* **Passage to read**
◇ ◇ ◇ ◇

Invasive Species Compendium

Detailed coverage of invasive species threatening livelihoods and the environment worldwide

Abstract

Can small-bodied Daphnia control Raphidiopsis raciborskii in eutrophic tropical lakes? A mesocosm experiment.

Abstract

Raphidiopsis raciborskii is being considered an expanding, invasive species all over the world. It is a potentially toxin producer cyanobacterium and form blooms specially in (sub)tropical lakes, causing concern to public health. Thus, controlling such phenomena are of vital importance. To test the hypothesis that a tropical clone of Daphnia laevis is able to reduce the biomass of R. raciborskii, we performed a mesocosm experiment simulating a bloom of this cyanobacterium in field conditions and exposing it to ecologically relevant densities of daphniids. In addition, we tested the hypothesis that omnivorous fish would be able to exert a top-down effect on Daphnia, decreasing the effectiveness of this control. We used treatments with (10 and 20 Daphnia L-1) or without Daphnia and fish (3 per mesocosm). Daphnia was able to significantly reduce the biomass of R. raciborskii only at the highest density tested. Fish had low effect on Daphnia biomass, but it is suggested that nutrient recycling by fish might have contributed to the higher R. raciborskii biomass in fish treatments. This is the first evidence of Daphnia control over saxitoxin-producing cyanobacteria in a tropical ecosystem.

◇ ◇ ◇ ◇

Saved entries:

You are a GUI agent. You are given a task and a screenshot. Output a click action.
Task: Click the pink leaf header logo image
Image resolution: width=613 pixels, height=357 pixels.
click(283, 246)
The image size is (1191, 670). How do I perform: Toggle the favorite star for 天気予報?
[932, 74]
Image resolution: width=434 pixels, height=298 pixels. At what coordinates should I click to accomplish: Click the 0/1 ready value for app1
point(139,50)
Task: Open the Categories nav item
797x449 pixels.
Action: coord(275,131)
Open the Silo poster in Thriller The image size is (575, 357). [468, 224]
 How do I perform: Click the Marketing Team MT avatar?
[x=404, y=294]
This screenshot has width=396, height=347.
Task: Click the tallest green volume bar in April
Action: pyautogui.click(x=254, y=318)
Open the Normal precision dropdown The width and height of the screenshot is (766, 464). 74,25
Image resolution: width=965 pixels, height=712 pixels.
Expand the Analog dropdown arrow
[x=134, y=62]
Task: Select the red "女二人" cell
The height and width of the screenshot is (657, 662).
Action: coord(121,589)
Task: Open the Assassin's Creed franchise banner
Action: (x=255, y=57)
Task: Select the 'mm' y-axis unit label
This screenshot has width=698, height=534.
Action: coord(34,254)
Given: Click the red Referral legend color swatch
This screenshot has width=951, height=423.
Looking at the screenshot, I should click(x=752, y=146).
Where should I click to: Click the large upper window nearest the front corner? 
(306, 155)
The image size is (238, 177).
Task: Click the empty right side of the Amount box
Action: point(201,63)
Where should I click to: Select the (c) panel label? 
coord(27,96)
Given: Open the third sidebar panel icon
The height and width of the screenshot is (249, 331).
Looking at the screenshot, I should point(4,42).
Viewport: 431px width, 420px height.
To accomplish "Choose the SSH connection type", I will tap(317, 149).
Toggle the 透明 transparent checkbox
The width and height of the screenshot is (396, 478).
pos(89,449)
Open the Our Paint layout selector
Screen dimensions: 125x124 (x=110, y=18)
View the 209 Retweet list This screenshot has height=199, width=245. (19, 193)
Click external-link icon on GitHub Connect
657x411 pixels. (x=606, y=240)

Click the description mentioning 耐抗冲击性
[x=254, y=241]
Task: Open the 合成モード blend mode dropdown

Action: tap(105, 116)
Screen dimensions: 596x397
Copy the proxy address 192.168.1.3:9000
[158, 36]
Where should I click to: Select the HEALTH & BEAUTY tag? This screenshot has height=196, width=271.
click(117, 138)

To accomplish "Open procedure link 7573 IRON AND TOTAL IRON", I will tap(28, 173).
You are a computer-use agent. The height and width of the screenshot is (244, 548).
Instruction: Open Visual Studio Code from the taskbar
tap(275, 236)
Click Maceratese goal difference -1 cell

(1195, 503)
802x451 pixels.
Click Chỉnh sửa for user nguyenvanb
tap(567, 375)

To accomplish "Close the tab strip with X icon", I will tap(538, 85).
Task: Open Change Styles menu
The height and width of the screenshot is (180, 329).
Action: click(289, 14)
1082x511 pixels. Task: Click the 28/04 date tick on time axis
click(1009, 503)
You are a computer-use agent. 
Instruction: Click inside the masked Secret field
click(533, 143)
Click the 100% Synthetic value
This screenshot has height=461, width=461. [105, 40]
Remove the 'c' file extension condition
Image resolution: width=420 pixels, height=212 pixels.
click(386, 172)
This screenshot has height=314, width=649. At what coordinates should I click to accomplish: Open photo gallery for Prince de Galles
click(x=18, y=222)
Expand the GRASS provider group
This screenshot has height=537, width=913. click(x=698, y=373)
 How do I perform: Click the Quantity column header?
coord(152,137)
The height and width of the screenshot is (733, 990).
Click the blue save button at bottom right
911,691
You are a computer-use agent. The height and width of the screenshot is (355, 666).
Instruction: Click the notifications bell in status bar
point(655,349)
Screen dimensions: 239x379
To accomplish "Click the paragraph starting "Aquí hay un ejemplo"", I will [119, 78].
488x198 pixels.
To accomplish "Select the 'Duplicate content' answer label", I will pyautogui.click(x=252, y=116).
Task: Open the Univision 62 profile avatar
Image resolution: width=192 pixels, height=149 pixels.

◇ ◇ ◇ ◇

* **Assignment**
Retype the passage of the Daphnia abstract above, starting with "Detailed coverage of" and going on through "A mesocosm experiment.".

* **Output**
Detailed coverage of invasive species threatening livelihoods and the environment worldwide

Abstract

Can small-bodied Daphnia control Raphidiopsis raciborskii in eutrophic tropical lakes? A mesocosm experiment.